The skill of telling a customer that your employees, co-workers and company are up to task on these things is often called “managing up.”

This means an employee positions themselves, their product and their company well. Too often when an employee hears they need to let the customer know how skilled they are, they balk in fear of coming off as a bragger or a self-promoter.

This is even more confusing now in the era of social media. Celebrities and many politicians often self-promote to a consistent extreme. That kind of self-promotion can cause people who are already uncomfortable talking about themselves to double down on their reluctance to discuss their own skills, their products, their company’s good qualities and the talents of their co-workers.

But when it comes to taking care of a customer, promoting this way can be great customer service. Why? It helps the customer feel more comfort overall, because they feel they are in the hands of a knowledgeable employee who is knows the product well. They feel the product will meet their needs and that the company can be trusted.

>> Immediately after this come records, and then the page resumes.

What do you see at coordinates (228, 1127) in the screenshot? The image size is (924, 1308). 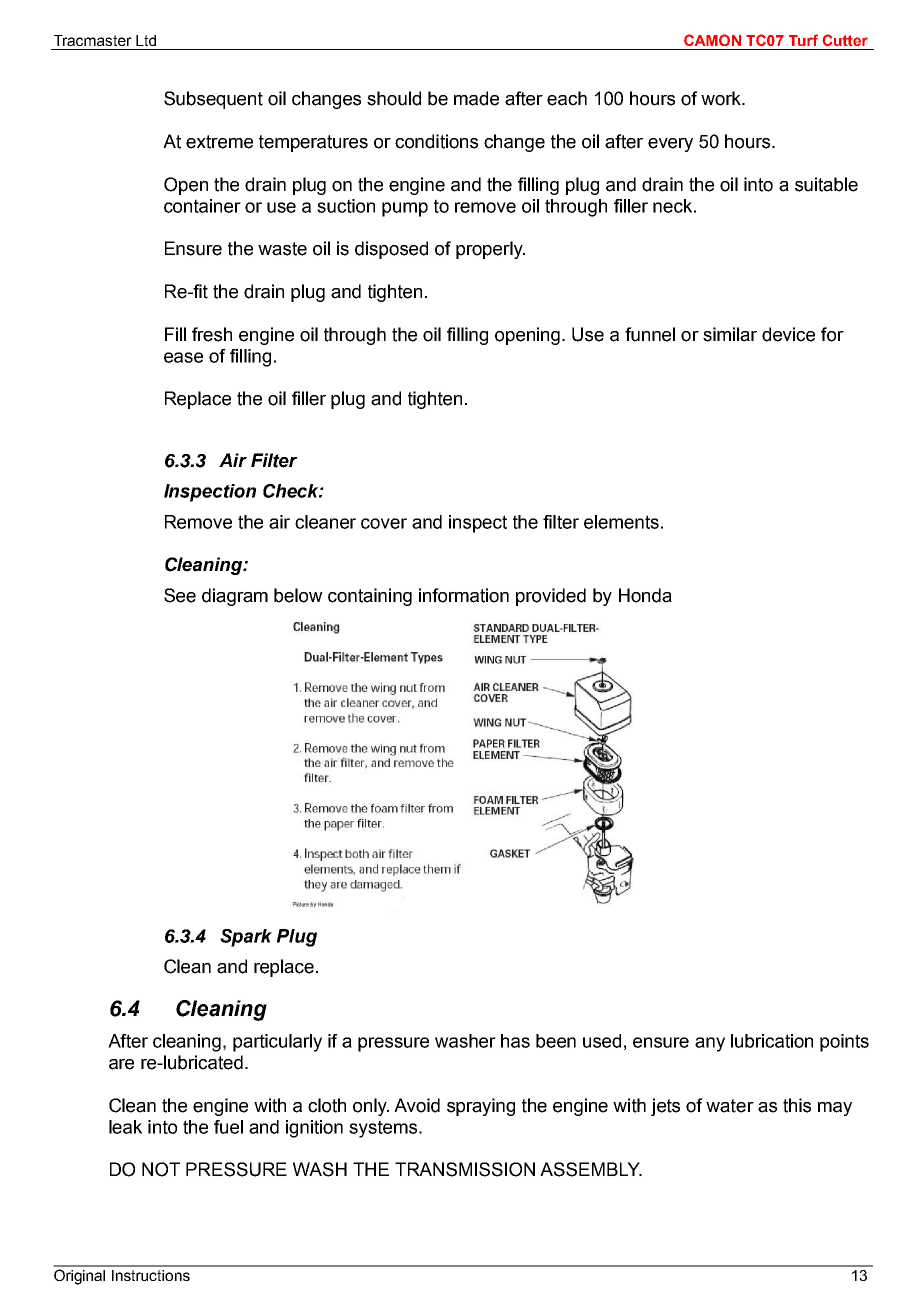 I see `fuel` at bounding box center [228, 1127].
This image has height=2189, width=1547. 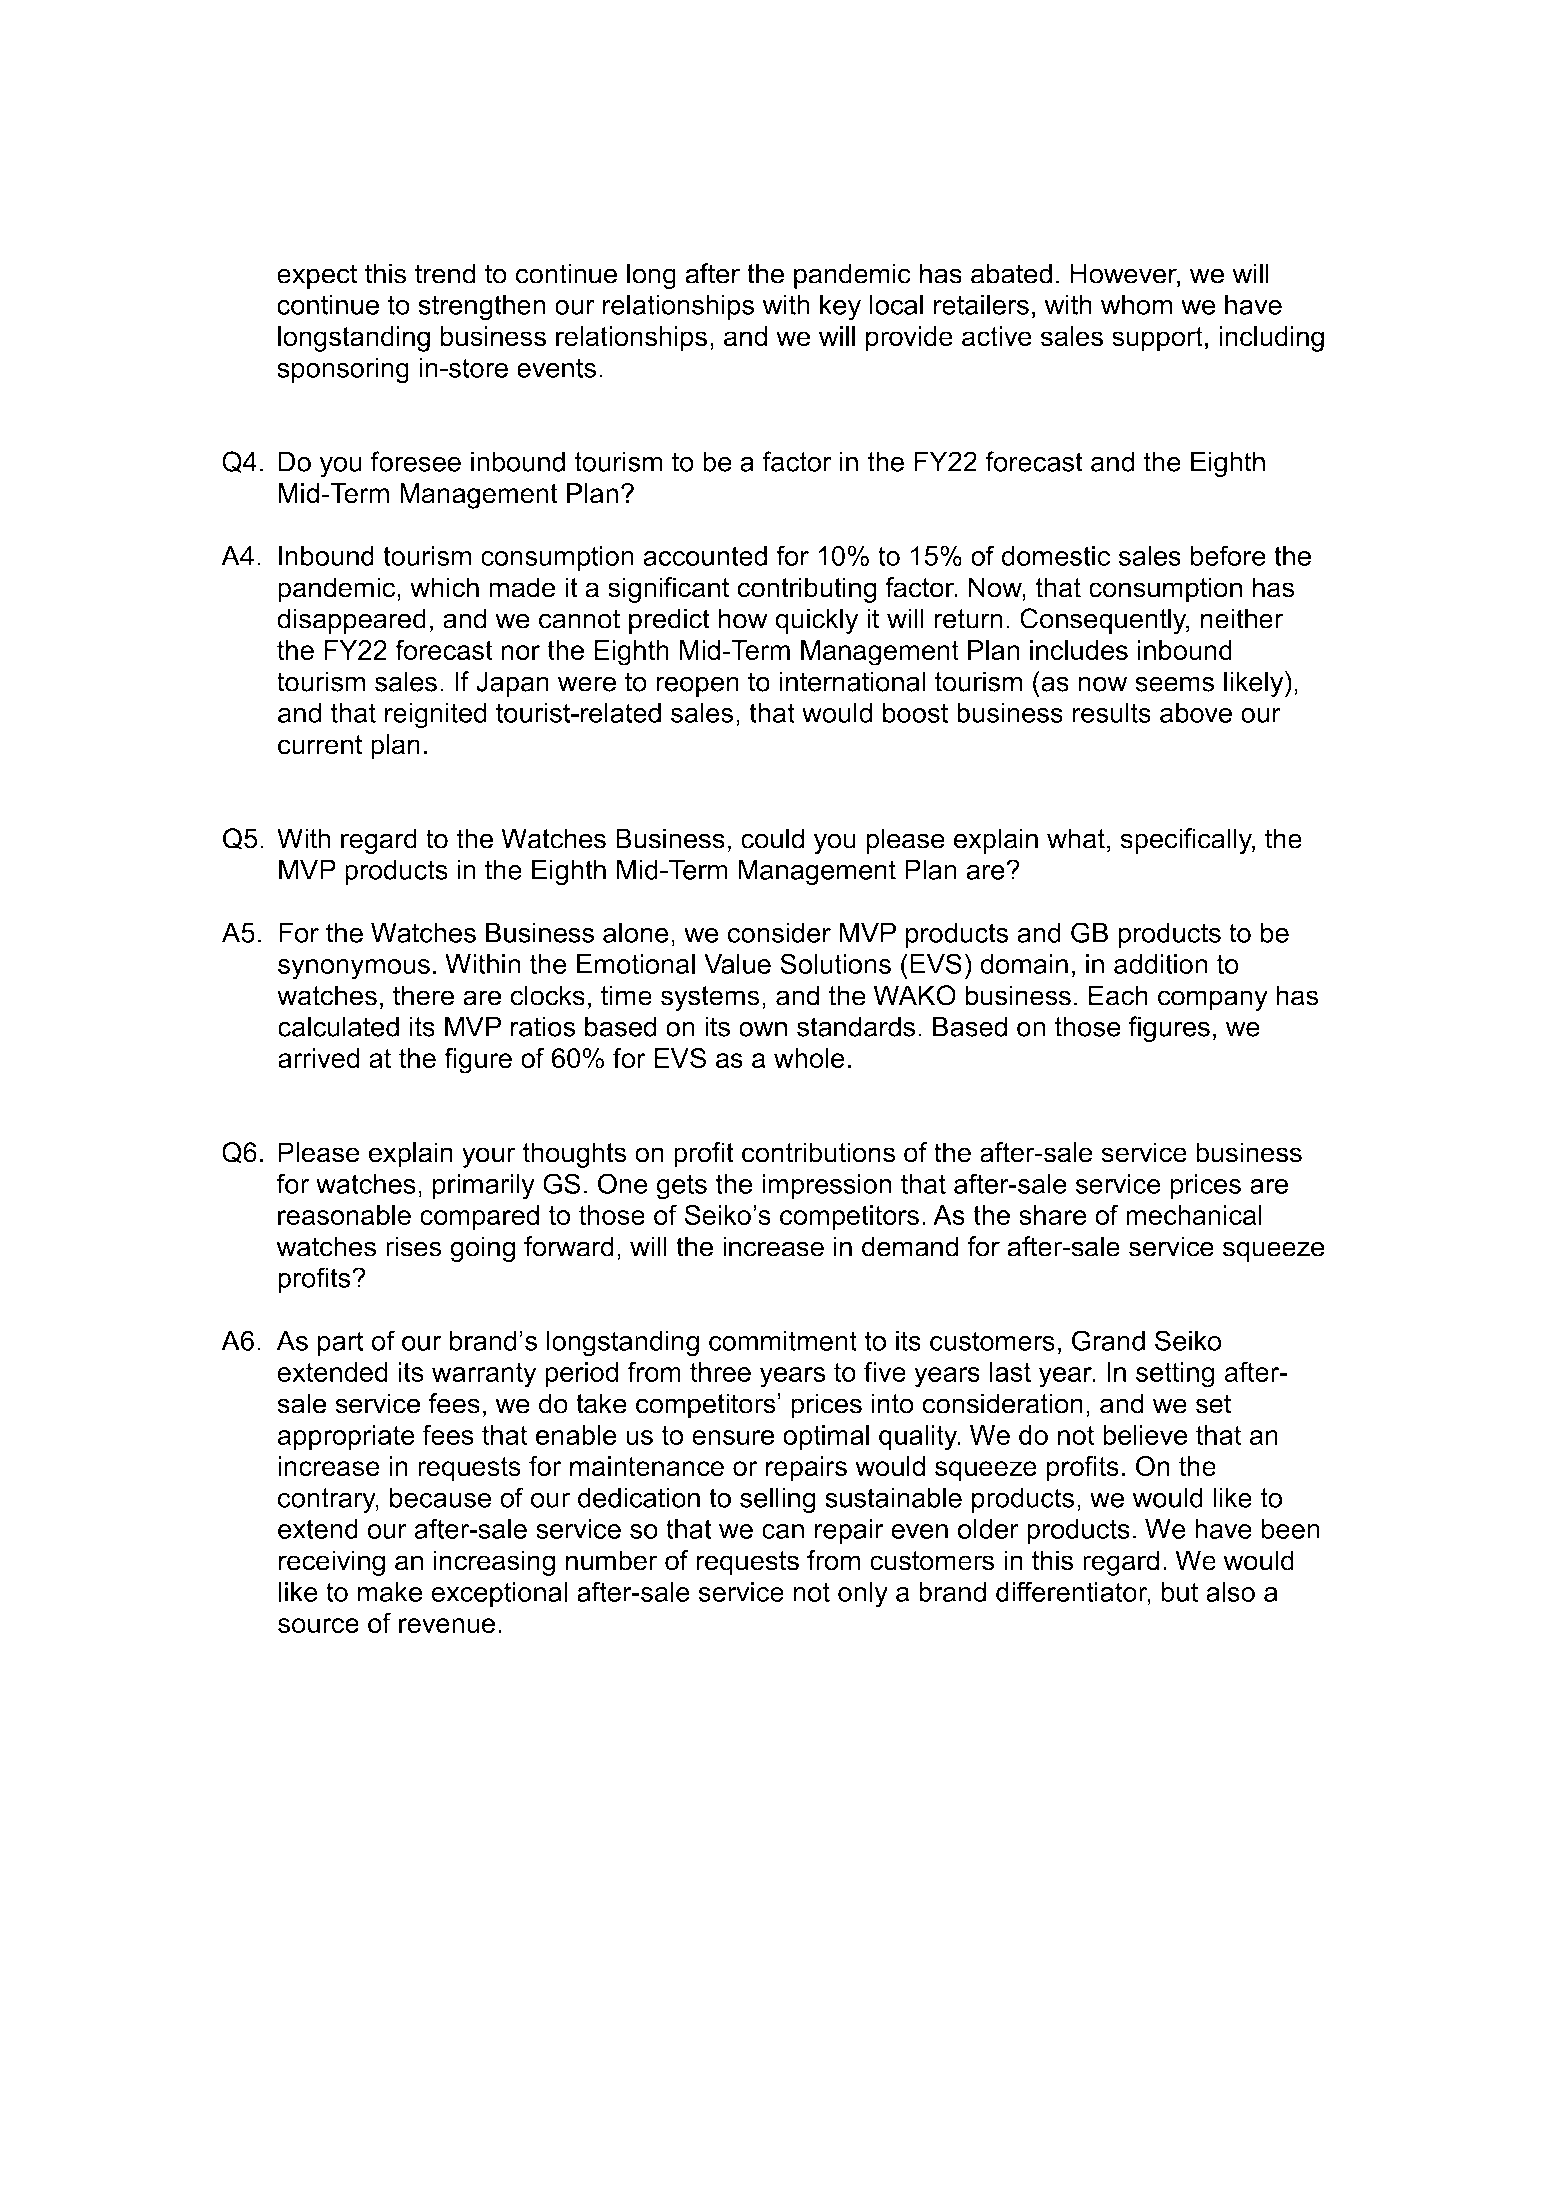 What do you see at coordinates (1242, 618) in the image?
I see `neither` at bounding box center [1242, 618].
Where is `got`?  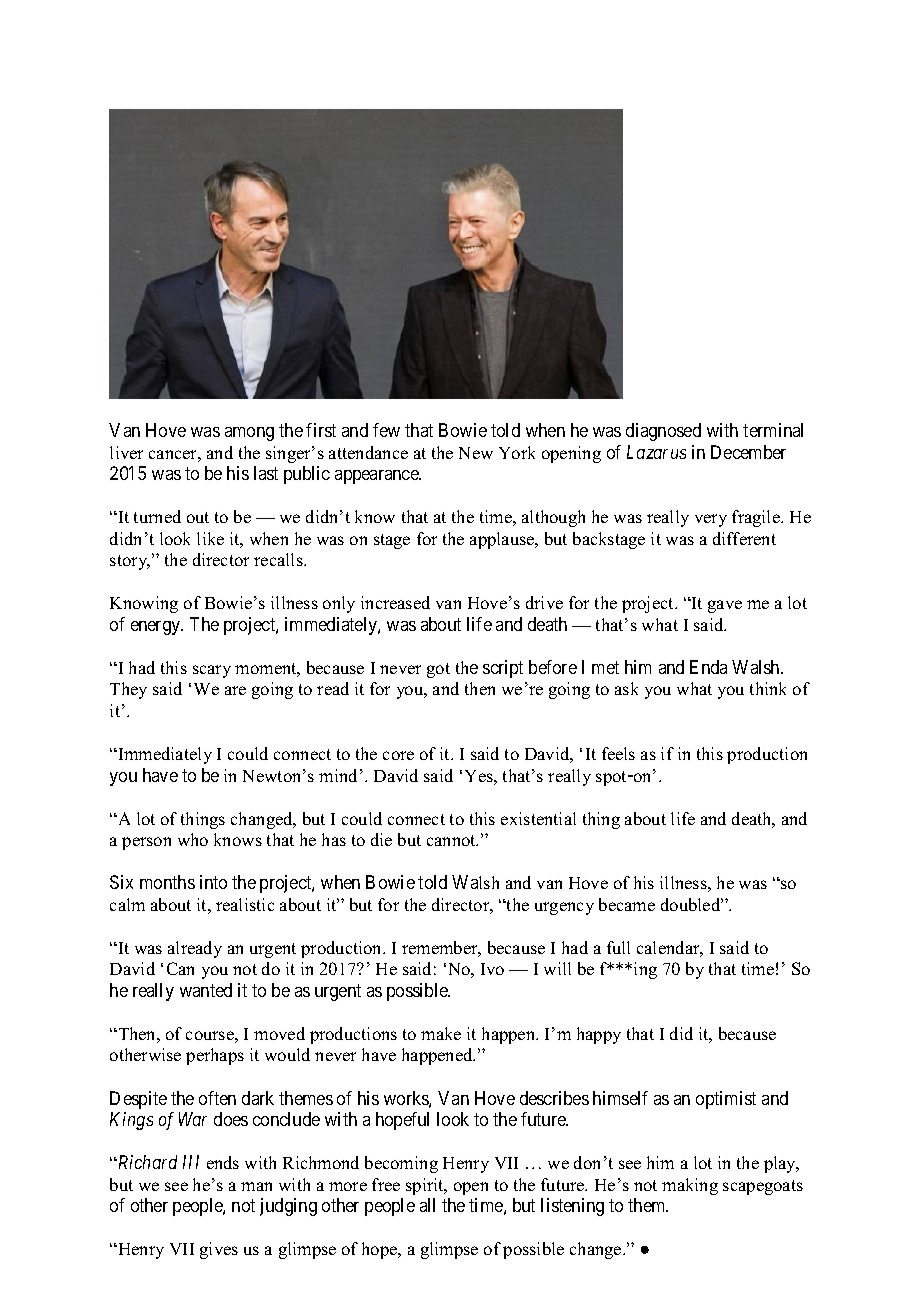 got is located at coordinates (438, 670).
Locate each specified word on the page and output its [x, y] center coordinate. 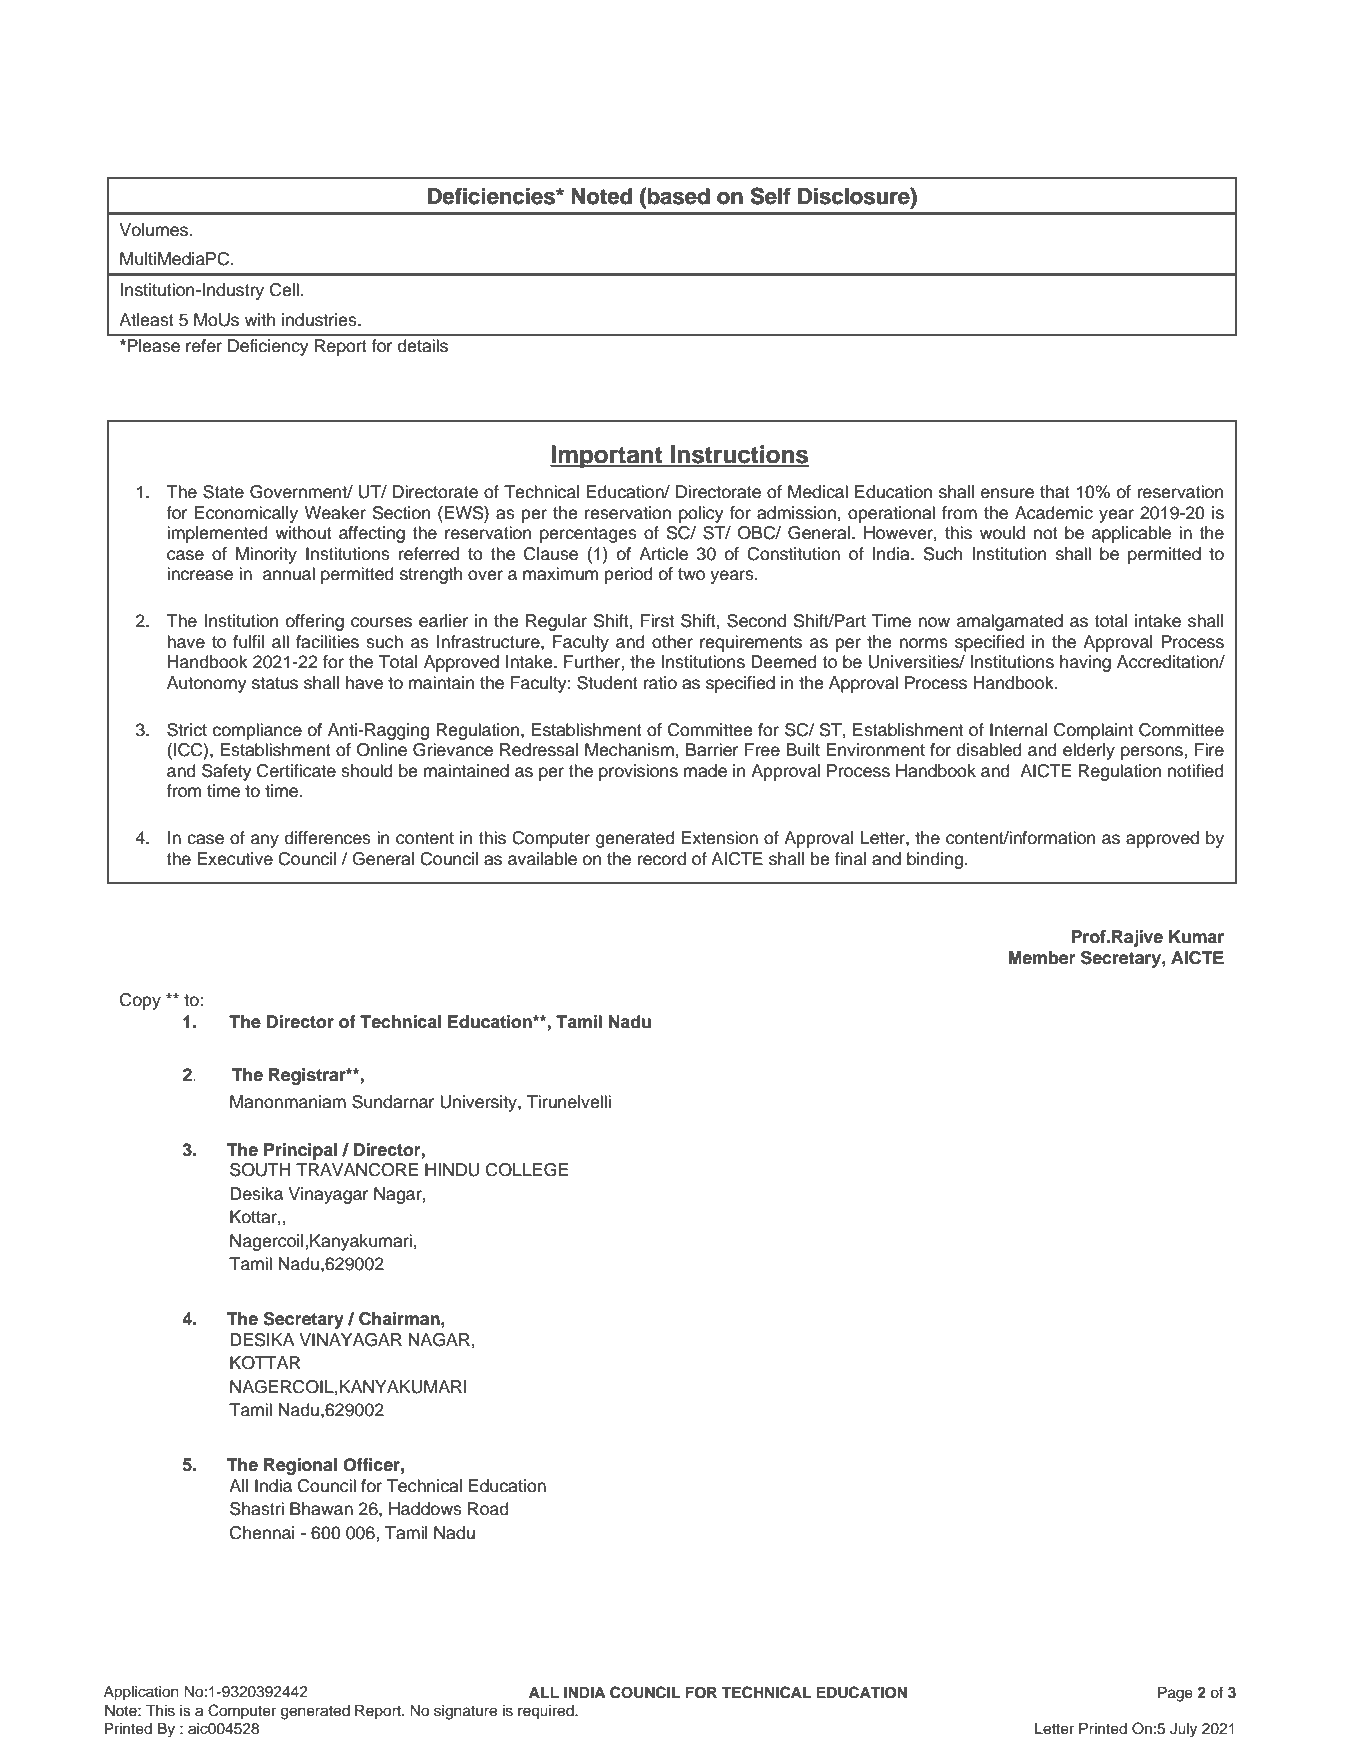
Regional [300, 1466]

If the art of managing up is not explained well, an employee may feel uncomfortable doing it.

I recently spoke to a large group of real estate brokerage owners at a conference led by Navy Federal Credit Union. These were real estate professionals who have earned to opportunity to serve the thousands of members of Navy Federal. In this endeavor, the first contact a member will have is with a call center. The call center professional will then match the caller to an agent they feel will best meet their needs.

The better the call center explains why that agency was selected, the more likely that person is to follow through.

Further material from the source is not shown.